La entrada del mundo de ultratumba en un mausoleo egipcio 

      Hasta en los últimos tiempos de Grecia y de Roma subsisten en el vulgo un cúmulo de pensamientos y de costumbres que procedían de una época muy remota, y que pueden servirnos para conocer las ideas que al principio se formó el hombre acerca de su propia naturaleza, de su alma y del misterio de la muerte.



      Por mucho que nos adentremos en la historia de la raza indo-europea, de la cual son ramas las poblaciones griegas y romanas, no hallaremos pruebas de que esta raza haya emitido opiniones de que la muerte significa el fin de todo. Las antiguas generaciones, anteriores a la aparición de los filósofos, creyeron en otra existencia posterior a la presente y miraron la muerte, no como la disolución completa de nuestro ser, sino como un simple cambio de vida.

Un sepulcro romano

      Pero, ¿en qué sitio y de qué modo transcurría esta segunda existencia? ¿Creían que el espíritu mortal cuando salía del cuerpo iba a animar a otro? No; no la creencia de la metempsicosis no pudo arraigar jamás en el ánimo de las poblaciones greco-italianas, y tampoco creían en ella los arios del Oriente, puesto que los himnos de los Vedas se encuentran en oposición con ella. ¡Creían que el espíritu se remontaba al cielo, hacia una región de luz? Tampoco; porque la idea de que las almas entraban en una morada celestial es de época relativamente reciente en Occidente, puesto que la primera vez que se la ve expresada es por el poeta Facilides, y la mansión celestial no fue mirada sino como recompensa para algunos grandes personajes. Según las creencias más antiguas de los italianos y de los griegos, no era el otro mundo extraño a éste en el que debía pasar el alma su segunda existencia, sino en este mismo, cerca de los hombres, continuando su vida debajo de la tierra. Hasta se llegó a creer durante mucho tiempo que en esta segunda existencia el alma permanecía unida al cuerpo y que, puesto que había nacido con él, no se la separaba por la muerte, sino que se encerraba con él en la tumba.

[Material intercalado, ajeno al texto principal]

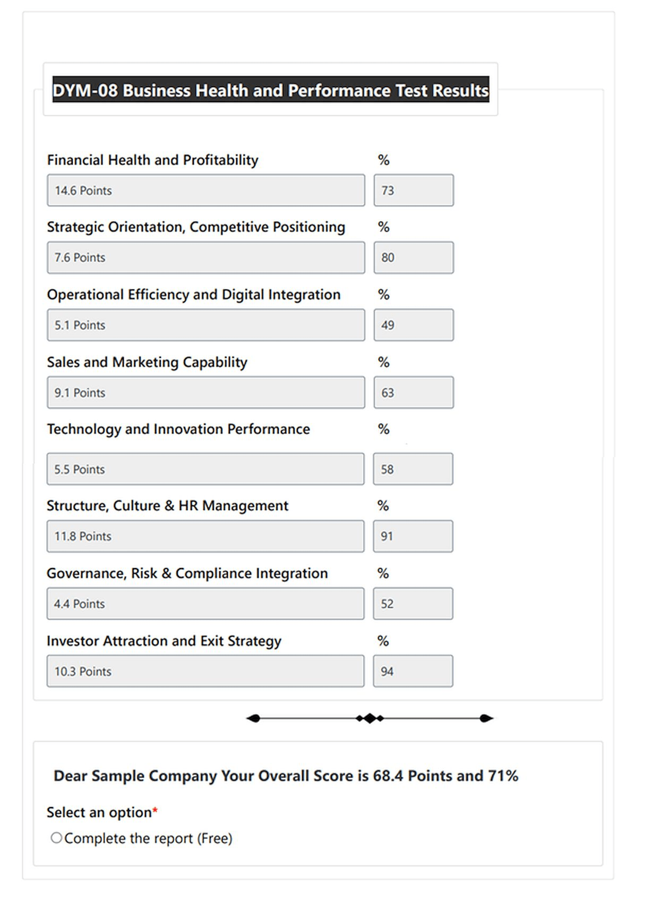Click the Financial Health points field showing 14.6
The image size is (652, 900).
206,190
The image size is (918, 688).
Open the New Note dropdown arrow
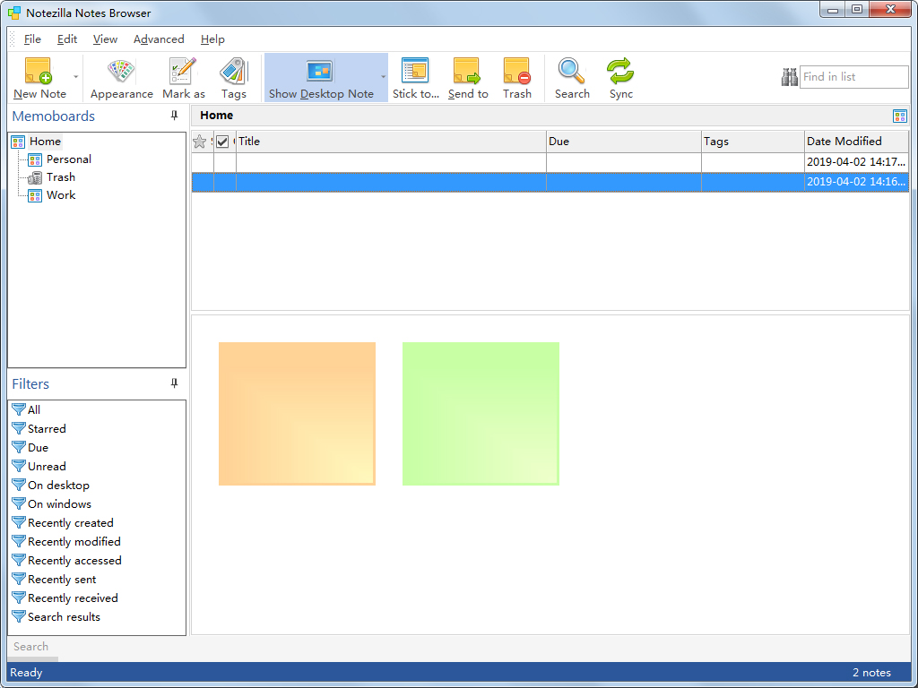coord(77,77)
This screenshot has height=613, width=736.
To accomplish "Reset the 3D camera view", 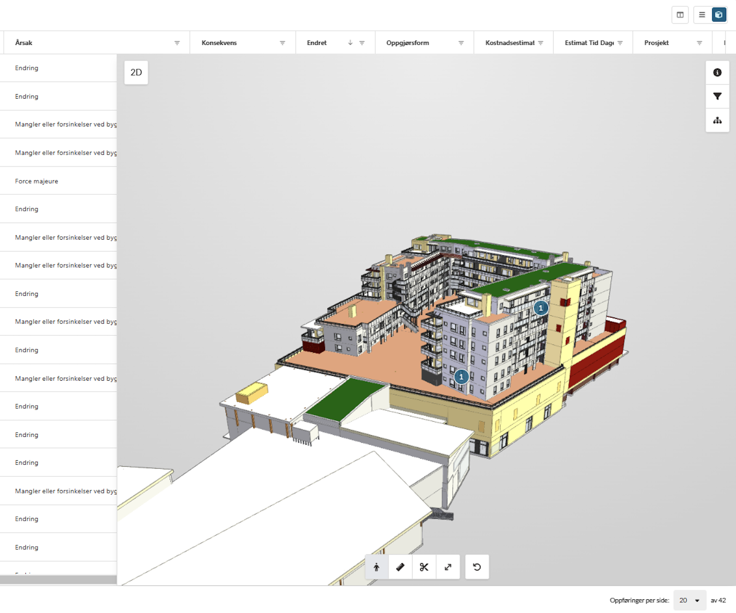I will tap(477, 567).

      Por antiguas que sean estas creencias, nos han dejado testimonios auténticos en los ritos de las sepulturas, que sobrevivieron mucho a las creencias primitivas, pero que habían nacido con ellas y nos ayudan a comprenderlas. Los ritos sepulcrales demuestran que cuando se depositaba un cuerpo en la tumba se creía enterrar en ella algo que aún tenía vida. Virgilio, que con tanta precisión y escrúpulo describe las ceremonias religiosas, termina la relación de los funerales de Polidoro con estas palabras: “Encerramos el alma en el sepulcro.” Hállase la misma expresión en Ovidio y en Plinio el Joven, y no porque correspondiese a las ideas que estos escritores tenían acerca del alma, sino porque desde tiempo inmemorial se había perpetuado en el lenguaje, atestiguando las creencias antiguas del vulgo. Era costumbre al final de la ceremonia fúnebre llamar tres veces al alma del muerto por el nombre que había llevado en vida; se le deseaba una existencia feliz bajo tierra, y tres veces se le decía: “Pásalo bien”, añadiendo: “que la tierra te sea ligera”. ¡Hasta tal punto se creía que iba a seguir viviendo bajo tierra y que conservaría el sentimiento del bienestar o del sufrimiento!